Feature Selection · Suman Bhadra Notes

More features, more problems

More features ≠ better model. Every irrelevant column is noise the model will happily fit — inviting overfitting — plus slower training and a model nobody can explain. Feature selection keeps only the subset that earns its place.

Feature engineering creates candidate columns; feature selection decides which of them stay. With 200 features and 2,000 rows, a model has plenty of freedom to memorise coincidences — a junk column that happens to correlate with the target in this sample looks like signal until test day.

Selection vs. extraction

Selection keeps a subset of your original columns; PCA extracts brand-new combined ones. If you need to point at a column and say "this is income", you want selection.

Three families of methods

Filter score, then cut

Rank each feature on its own — no model involved. Cheap, fast, runs first.

Wrapper search with the model

Try subsets, keep whichever scores best. Powerful, but every try retrains the model.

Embedded built into training

The model prunes features while it fits — lasso zeroes them, trees rank them.

Watch the cut happen

Ten candidate features, half of them noise. See a filter gray out the weak ones, forward selection climb-then-dip as junk features join, and the lasso path squeeze coefficients to exactly zero.

Filter methods — score each feature alone

Filters look at one feature at a time, independent of any model, and keep the top of the ranking. They're the quick first pass when you have hundreds of columns.

Correlation |corr(x, target)|

How strongly the feature tracks the target. Fast — but only sees linear relationships.

Mutual information any dependency

Measures how much knowing the feature tells you about the target — catches non-linear signal correlation misses.

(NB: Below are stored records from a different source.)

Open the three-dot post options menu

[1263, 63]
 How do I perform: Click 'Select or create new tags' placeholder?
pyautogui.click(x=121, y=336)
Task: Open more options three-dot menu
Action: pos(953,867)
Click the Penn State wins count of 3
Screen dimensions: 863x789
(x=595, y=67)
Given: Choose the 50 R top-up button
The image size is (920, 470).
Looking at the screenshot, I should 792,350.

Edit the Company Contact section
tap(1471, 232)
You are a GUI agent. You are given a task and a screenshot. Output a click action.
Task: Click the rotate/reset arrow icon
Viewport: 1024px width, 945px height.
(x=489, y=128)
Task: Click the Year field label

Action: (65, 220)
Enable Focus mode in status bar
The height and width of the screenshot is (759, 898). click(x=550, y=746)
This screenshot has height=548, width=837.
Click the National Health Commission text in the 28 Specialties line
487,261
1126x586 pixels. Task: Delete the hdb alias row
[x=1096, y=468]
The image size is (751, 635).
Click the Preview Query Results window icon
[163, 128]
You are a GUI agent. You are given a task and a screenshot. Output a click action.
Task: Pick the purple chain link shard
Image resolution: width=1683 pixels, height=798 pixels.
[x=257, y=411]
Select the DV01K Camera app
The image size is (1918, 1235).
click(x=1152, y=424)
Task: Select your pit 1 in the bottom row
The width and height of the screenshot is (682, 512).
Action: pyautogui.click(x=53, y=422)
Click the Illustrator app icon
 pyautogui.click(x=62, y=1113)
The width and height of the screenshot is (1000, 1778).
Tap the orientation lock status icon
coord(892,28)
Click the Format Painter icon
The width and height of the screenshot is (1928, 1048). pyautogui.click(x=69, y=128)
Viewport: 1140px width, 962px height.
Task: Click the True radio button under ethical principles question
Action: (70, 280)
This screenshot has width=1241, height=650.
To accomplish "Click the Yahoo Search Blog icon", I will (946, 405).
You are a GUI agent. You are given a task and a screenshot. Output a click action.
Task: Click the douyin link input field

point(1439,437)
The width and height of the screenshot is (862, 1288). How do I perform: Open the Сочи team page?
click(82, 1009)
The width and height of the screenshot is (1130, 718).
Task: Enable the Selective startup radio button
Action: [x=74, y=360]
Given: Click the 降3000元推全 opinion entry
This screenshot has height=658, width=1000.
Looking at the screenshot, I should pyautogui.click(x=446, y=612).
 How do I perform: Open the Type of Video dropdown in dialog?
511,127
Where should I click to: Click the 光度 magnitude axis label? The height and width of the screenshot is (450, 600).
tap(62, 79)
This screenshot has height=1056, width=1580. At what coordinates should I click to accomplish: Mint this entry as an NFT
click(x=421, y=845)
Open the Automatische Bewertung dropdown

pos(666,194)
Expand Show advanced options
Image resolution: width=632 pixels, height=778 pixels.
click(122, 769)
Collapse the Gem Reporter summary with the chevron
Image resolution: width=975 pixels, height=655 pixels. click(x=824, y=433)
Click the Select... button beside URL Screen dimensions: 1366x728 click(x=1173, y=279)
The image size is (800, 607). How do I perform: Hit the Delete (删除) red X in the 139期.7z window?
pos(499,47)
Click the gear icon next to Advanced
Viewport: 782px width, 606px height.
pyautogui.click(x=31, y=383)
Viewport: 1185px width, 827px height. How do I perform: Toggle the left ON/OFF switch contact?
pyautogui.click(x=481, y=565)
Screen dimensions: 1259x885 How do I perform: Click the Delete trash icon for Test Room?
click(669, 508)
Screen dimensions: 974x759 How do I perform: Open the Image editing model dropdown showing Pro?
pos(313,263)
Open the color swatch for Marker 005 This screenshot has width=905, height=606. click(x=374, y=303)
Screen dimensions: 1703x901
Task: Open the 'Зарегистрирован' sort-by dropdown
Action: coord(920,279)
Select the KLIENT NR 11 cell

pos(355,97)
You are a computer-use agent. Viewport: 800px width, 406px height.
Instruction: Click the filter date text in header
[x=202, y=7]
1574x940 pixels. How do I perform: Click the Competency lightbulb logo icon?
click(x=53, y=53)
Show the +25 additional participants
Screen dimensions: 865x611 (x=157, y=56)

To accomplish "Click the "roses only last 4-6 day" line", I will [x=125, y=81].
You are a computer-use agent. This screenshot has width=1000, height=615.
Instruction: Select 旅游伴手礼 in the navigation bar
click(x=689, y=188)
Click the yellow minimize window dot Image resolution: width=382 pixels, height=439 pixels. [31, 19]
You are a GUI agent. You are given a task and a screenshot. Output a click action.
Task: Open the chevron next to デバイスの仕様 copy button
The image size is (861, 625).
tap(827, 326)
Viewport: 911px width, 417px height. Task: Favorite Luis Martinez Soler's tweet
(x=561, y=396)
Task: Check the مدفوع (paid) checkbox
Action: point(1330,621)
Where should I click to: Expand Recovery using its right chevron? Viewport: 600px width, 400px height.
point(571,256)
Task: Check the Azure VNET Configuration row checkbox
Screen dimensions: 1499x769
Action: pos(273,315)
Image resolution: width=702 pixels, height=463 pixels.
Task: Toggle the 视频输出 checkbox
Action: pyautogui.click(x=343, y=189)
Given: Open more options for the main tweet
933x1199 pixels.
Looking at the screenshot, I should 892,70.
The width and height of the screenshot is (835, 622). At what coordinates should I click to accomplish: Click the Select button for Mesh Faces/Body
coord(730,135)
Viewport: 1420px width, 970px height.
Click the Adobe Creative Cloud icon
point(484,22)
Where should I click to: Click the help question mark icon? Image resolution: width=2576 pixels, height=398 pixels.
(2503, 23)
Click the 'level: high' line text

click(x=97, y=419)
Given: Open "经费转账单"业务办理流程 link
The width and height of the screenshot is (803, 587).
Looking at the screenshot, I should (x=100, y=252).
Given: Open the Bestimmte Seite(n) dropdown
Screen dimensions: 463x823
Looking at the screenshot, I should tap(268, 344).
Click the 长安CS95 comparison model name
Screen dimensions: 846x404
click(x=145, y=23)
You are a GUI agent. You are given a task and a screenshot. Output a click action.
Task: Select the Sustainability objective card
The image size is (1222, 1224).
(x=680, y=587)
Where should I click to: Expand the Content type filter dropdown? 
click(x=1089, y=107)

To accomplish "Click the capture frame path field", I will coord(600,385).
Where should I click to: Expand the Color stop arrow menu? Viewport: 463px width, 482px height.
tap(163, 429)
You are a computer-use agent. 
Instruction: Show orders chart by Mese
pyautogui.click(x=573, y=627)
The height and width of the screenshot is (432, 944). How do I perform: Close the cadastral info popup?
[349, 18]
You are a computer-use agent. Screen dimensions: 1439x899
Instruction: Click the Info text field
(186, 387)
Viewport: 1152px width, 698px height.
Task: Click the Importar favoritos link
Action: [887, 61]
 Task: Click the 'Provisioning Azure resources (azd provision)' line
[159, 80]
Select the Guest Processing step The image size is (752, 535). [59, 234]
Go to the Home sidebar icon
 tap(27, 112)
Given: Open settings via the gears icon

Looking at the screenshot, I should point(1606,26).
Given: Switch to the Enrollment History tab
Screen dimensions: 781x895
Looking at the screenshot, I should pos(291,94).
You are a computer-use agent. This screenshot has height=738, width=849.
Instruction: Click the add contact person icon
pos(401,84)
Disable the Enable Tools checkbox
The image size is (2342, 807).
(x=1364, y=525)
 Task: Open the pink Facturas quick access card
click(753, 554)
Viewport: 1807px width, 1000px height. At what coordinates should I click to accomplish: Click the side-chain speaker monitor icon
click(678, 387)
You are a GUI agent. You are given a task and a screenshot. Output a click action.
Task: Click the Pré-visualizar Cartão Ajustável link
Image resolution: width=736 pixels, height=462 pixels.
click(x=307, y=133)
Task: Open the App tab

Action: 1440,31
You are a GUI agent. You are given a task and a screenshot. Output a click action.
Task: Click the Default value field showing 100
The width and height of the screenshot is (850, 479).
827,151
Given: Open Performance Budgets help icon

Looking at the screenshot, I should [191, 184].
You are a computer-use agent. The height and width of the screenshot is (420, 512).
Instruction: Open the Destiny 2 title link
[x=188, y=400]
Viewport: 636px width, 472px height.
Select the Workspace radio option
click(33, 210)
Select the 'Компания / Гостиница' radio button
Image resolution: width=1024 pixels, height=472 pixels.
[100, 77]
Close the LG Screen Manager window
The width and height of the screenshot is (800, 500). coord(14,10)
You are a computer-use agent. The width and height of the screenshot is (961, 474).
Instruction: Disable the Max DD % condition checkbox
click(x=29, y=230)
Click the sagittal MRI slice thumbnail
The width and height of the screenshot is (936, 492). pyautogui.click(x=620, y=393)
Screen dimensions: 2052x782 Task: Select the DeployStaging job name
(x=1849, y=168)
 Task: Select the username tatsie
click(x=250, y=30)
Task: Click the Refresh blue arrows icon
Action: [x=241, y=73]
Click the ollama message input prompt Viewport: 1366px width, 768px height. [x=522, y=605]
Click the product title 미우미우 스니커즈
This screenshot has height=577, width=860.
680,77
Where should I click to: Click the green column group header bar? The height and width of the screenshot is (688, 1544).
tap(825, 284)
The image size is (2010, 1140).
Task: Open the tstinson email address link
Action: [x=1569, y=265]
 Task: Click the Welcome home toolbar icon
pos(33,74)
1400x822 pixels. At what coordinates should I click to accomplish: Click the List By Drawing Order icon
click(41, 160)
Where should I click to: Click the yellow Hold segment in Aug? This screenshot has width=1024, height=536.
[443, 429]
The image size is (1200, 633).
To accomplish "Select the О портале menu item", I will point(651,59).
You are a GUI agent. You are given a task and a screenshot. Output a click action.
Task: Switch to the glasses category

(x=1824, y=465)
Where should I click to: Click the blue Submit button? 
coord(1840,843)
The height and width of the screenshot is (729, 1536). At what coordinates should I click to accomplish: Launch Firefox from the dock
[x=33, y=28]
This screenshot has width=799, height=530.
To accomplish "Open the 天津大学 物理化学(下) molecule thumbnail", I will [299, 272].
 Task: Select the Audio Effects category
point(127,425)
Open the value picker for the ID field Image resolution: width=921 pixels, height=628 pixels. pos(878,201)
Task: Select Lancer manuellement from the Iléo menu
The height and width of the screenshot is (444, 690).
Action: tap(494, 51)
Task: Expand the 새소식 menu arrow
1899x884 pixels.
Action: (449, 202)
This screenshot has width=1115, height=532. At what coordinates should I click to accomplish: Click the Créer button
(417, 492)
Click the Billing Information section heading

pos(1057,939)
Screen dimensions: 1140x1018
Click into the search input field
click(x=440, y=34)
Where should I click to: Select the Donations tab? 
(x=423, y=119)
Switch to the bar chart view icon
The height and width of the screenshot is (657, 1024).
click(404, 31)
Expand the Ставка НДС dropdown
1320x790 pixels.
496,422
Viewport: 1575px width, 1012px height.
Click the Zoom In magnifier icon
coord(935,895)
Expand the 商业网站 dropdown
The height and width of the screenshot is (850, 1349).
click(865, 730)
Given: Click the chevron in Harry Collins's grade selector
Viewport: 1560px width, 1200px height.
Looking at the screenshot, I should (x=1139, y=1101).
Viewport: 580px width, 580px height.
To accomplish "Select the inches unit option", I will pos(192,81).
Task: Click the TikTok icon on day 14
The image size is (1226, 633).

Variance threshold drop the flat

A column that barely changes can't predict anything. Drop near-constant features for free.

Blind spot: interactions

Filters score solo auditions, never the duet. Two features can be useless alone but golden together — each looks like noise on its own, yet their combination nails the target. A filter drops both.

Wrapper methods — let the model judge

Wrappers search over subsets of features using the model itself as the scorer. They catch interactions filters miss — at a price: every candidate subset means another round of training.

Forward selection start empty, add

Repeatedly add whichever feature improves validation most. Stop when adding stops helping.

Backward elimination start full, drop

Train on everything, remove the least useful feature, repeat until the score suffers.

RFE recursive elimination

Fit, rank features by the model's own weights, drop the weakest, and recurse.

The bill

Each step retrains the model. With 100 features, one full pass of forward selection is thousands of fits — wrappers are for when you've already filtered down to a shortlist.

Embedded methods — selection during training

Some models do the pruning as a side effect of fitting — no separate search needed.

L1 / lasso coefficients → 0

The L1 penalty pushes weak coefficients to exactly zero — the model drops features itself. See Ridge vs. Lasso.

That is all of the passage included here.